I have created a script that uses the following code to iterate over all combinations of characters in the sCharacters string:
sCharacters = "abcdefghijklmnopqrstuvwxyz0123456789"
iKeyLength = len(sCharacters)
for sCharacterCombination in itertools.product(sCharacters, repeat=iKeyLength):
# Do Stuff Here
However I am only interested in combinations where no single character is represented more than n number of times in the sCharacterCombination.
Eg; I want to filter out strings like
aaaaaaaaaaaaaaaaaaaaaaaaaaaaaaaa
aaaaaaaaaaaaaaaaaaaaaaaaaaaaaaab
and only get ones like
7efad3ca411bf57f1df57c0b4e9282aa
I tried just checking each sCharacterCombination
, but this is no good as I still have to iterate over a mountain of items I will never use.
How can I get the iterator to create the list based on each item having no single character represented more than n
number of times in the first place, so I don't have to iterate over items I will not use?
It would be awesome if I could say:
- Max number of times a single character could be represented in the sCharacterCombination.
- Max times a single character could be represented in a row.
That would allow me to say a single character could appear in the sCharacterCombination a max of four times, but it could not be in a row more than twice.
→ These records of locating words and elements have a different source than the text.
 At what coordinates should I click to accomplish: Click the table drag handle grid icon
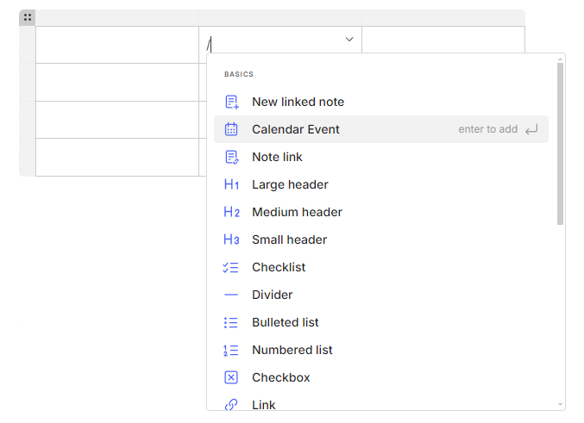point(28,17)
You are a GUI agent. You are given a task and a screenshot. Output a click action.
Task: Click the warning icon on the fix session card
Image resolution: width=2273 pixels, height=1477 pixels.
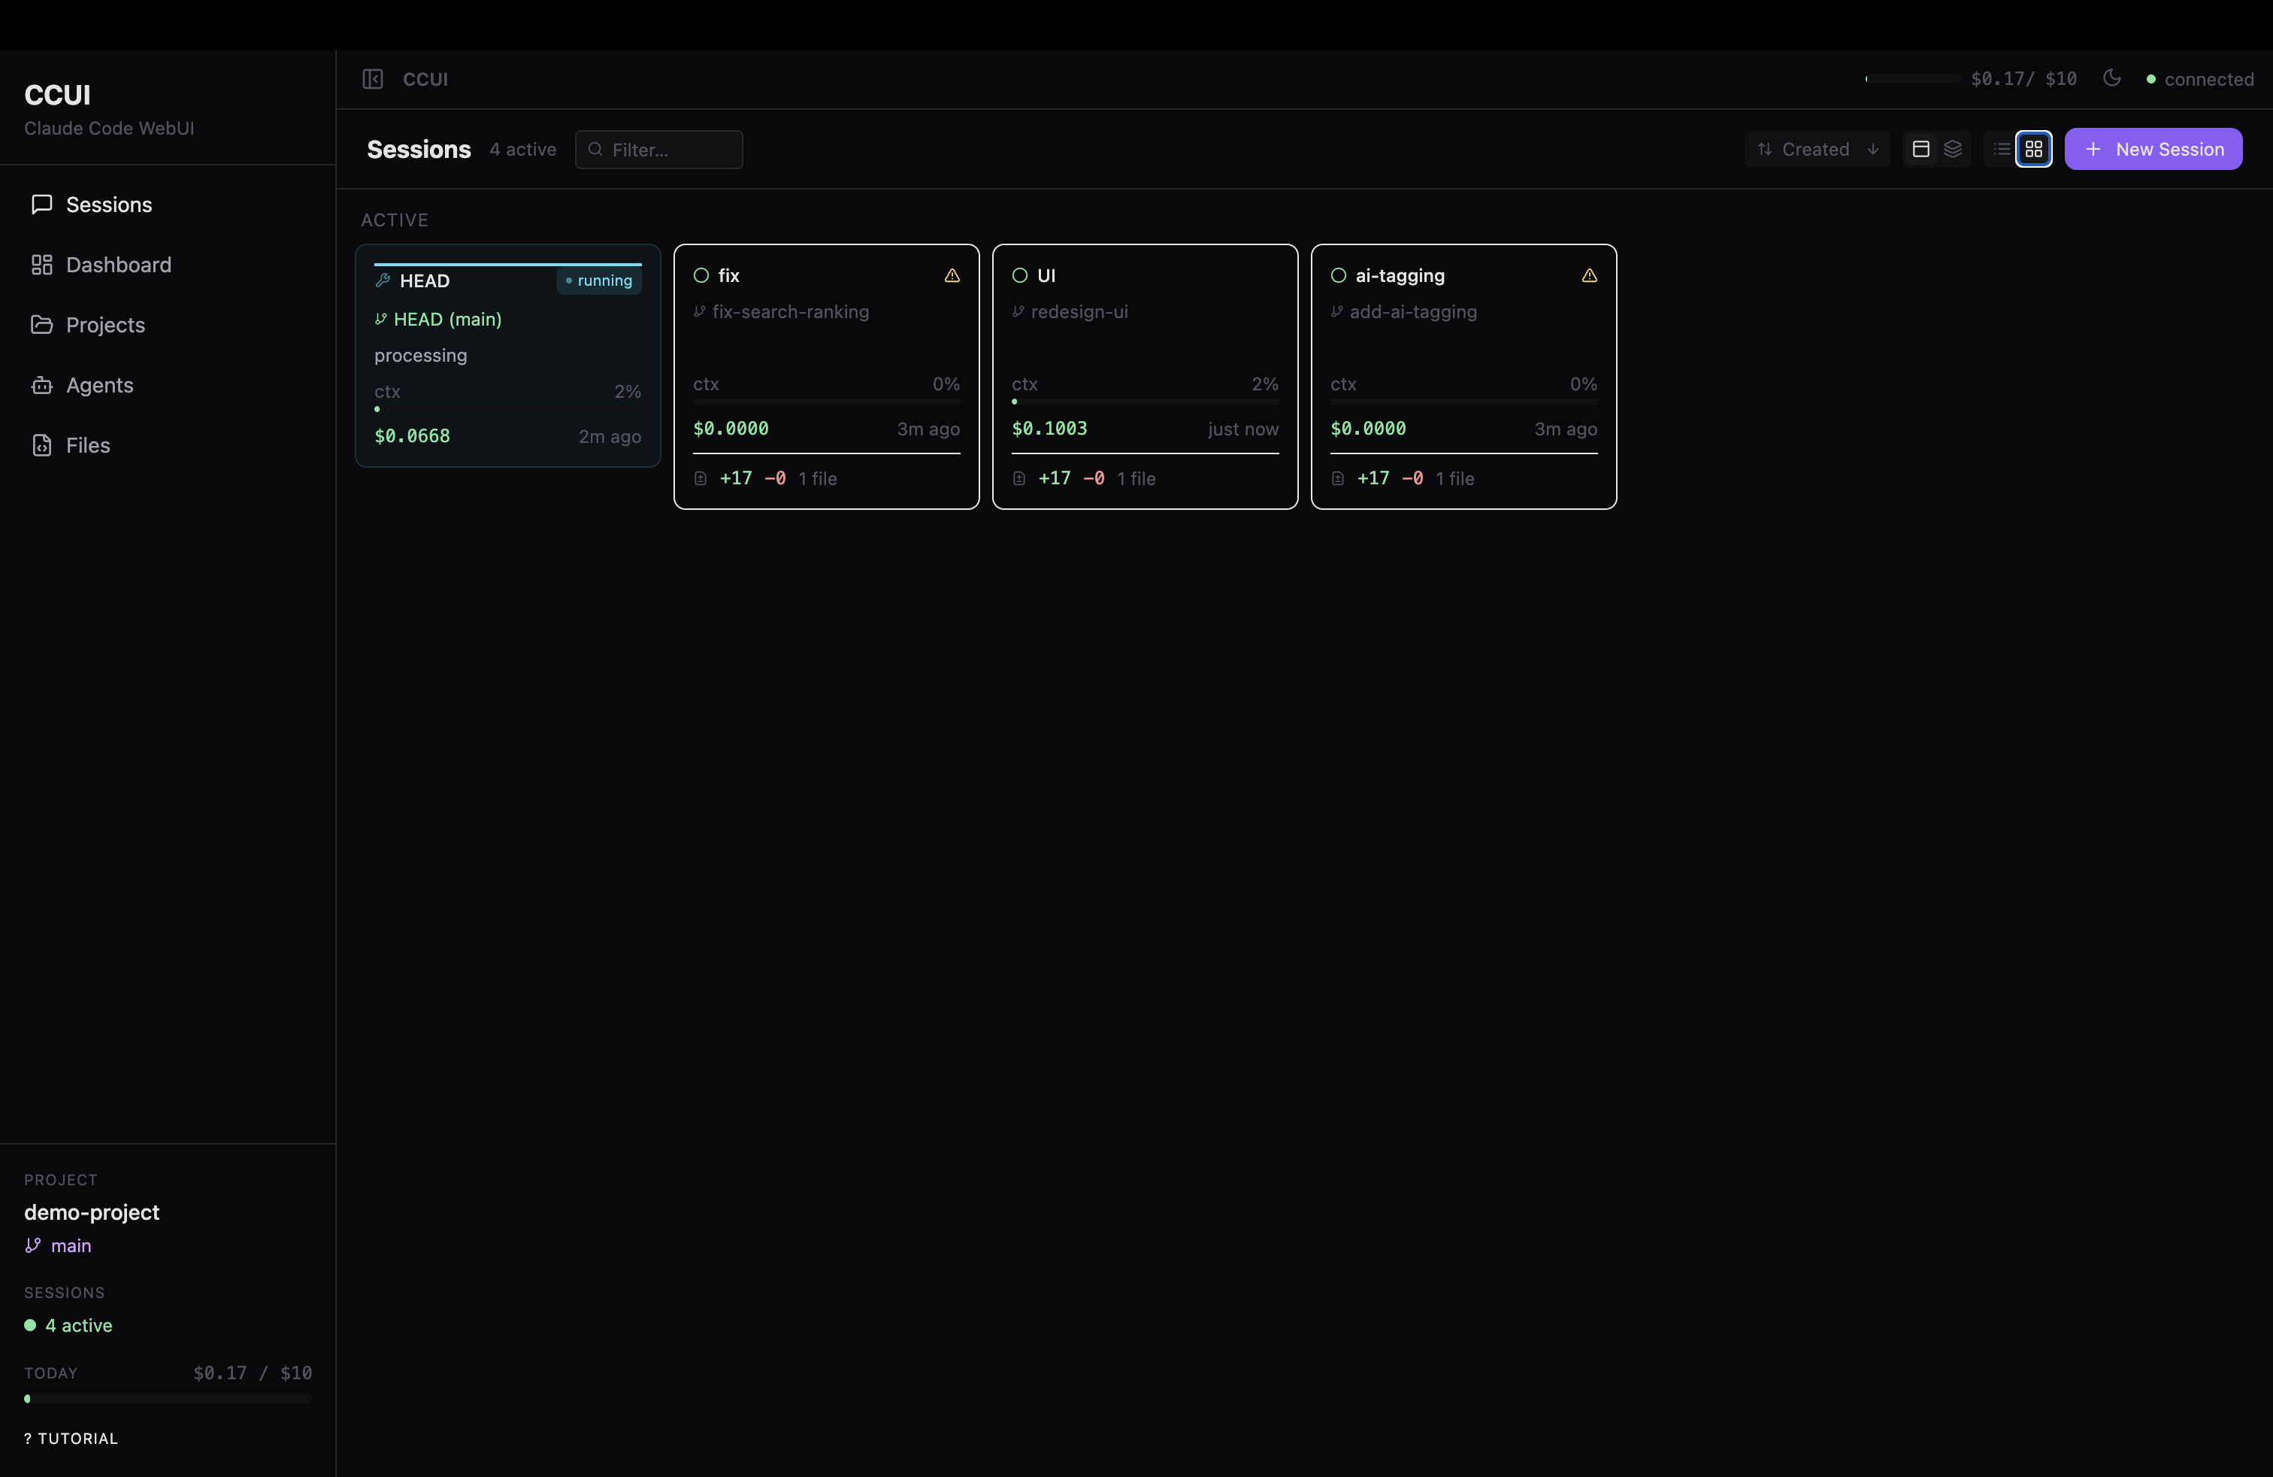pyautogui.click(x=952, y=276)
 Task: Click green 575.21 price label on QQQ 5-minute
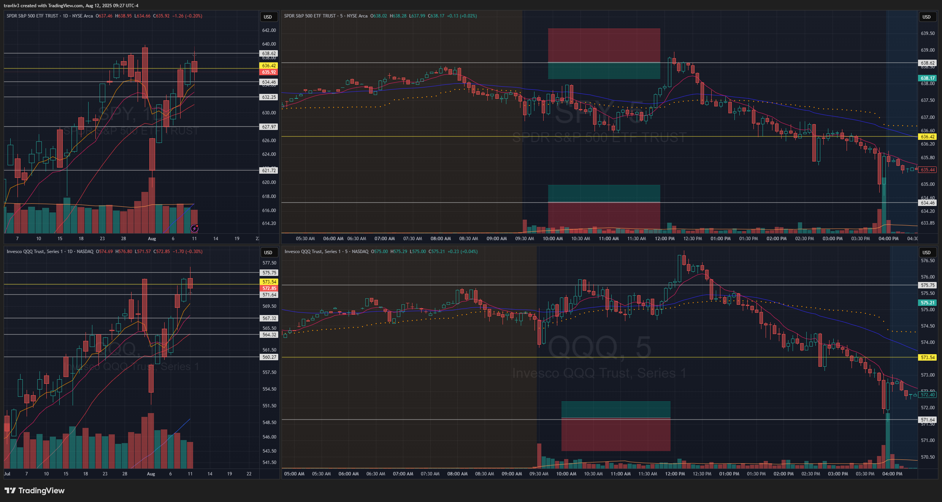coord(927,303)
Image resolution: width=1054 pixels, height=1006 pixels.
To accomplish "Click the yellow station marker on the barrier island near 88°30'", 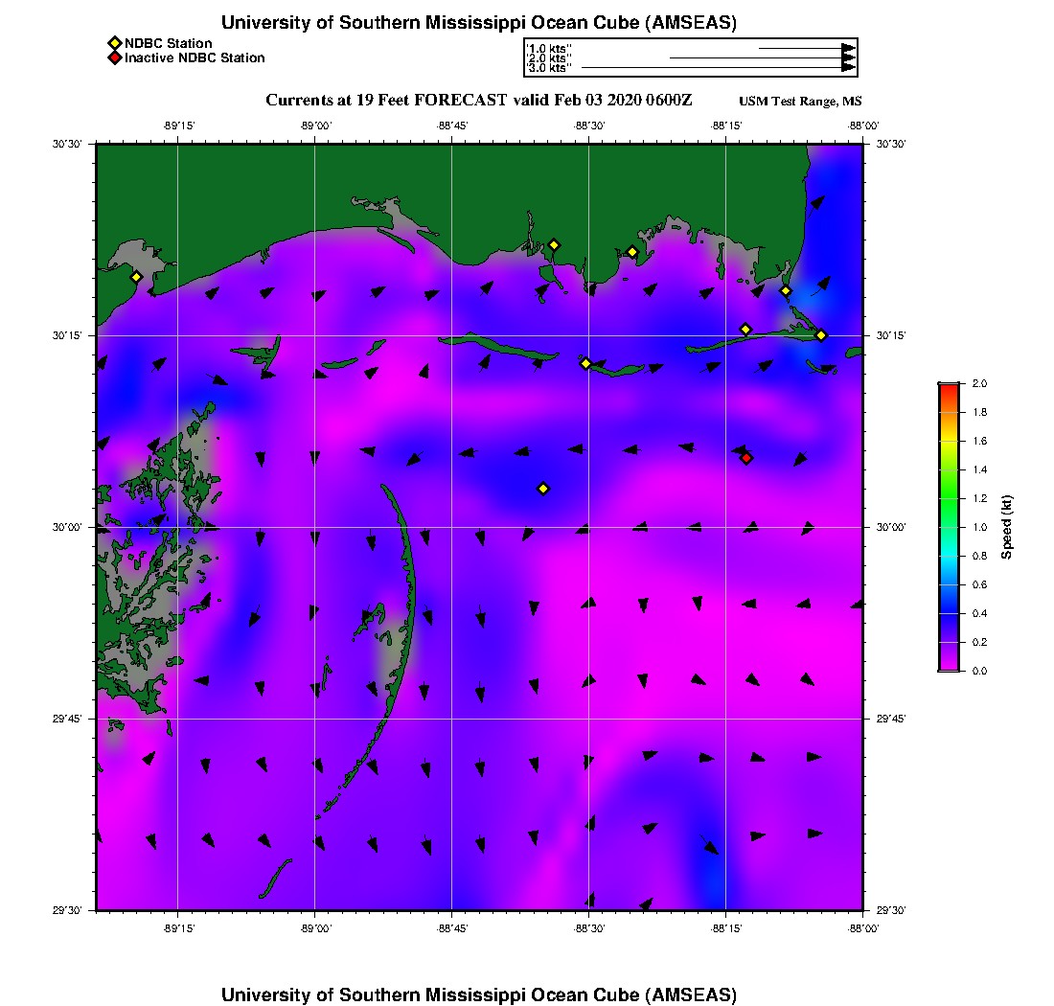I will coord(585,363).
E.g. This is ok 1121...
but this is not 1112...
.
Thank you for your time.
Here's some code that's more efficient than your current approach.
First, we use itertool's combinations_with_replacement
function to create combinations of the desired length, filtering out combinations that have more than the desired number of repetitions. Then we permute each combination; the permutation algorithm I use (created by the 14th century Indian mathematician Narayana Pandita) handles repetitions properly, unlike the one in itertools. Then we use itertool's groupby to filter out permutations that contain runs of identical characters that are greater than the permitted run length.
I've included two functions: permutations_with_limited_repetition
limits the length of runs of identical characters; permutations_with_repetition
does not.
Note that the input sequence must be sorted from low to high or this algorithm will not function correctly.
from itertools import combinations_with_replacement, groupby
def lexico_permute(a):
a = list(a)
yield a
n = len(a) - 1
while True:
for j in range(n-1, -1, -1):
if a[j] < a[j + 1]:
break
else:
return
v = a[j]
for k in range(n, j, -1):
if v < a[k]:
break
a[j], a[k] = a[k], a[j]
a[j+1:] = a[j+1:][::-1]
yield a
def permutations_with_repetition(seq, length, maxrepeat):
for combo in combinations_with_replacement(seq, length):
if any(combo.count(c) > maxrepeat for c in combo):
continue
yield from lexico_permute(combo)
def permutations_with_limited_repetition(seq, length, maxrepeat, maxrun):
for combo in combinations_with_replacement(seq, length):
if any(combo.count(c) > maxrepeat for c in combo):
continue
for perm in lexico_permute(combo):
if any(len(list(g)) > maxrun for _, g in groupby(perm)):
continue
yield perm
# Test
src = list('abcde')
for lst in permutations_with_limited_repetition(src, 3, 2, 1):
print(''.join(lst))
output
aba
aca
ada
aea
bab
abc
acb
bac
bca
cab
cba
abd
adb
bad
bda
dab
dba
abe
aeb
bae
bea
eab
eba
cac
acd
adc
cad
cda
dac
dca
ace
aec
cae
cea
eac
eca
dad
ade
aed
dae
dea
ead
eda
eae
bcb
bdb
beb
cbc
bcd
bdc
cbd
cdb
dbc
dcb
bce
bec
cbe
ceb
ebc
ecb
dbd
bde
bed
dbe
deb
ebd
edb
ebe
cdc
cec
dcd
cde
ced
dce
dec
ecd
edc
ece
ded
ede
For a commented (non-generator) version of the permutation algorithm, please see this answer I wrote last year.
Update
The first filter
if any(combo.count(c) > maxrepeat for c in combo):
can be made more efficient by using the same groupby
technique as the second filter:
if any(len(list(g)) > maxrepeat for _, g in groupby(combo)):
(I should have thought of that yesterday, but I was originally not going to do that second filter, it was a last-minute inspiration).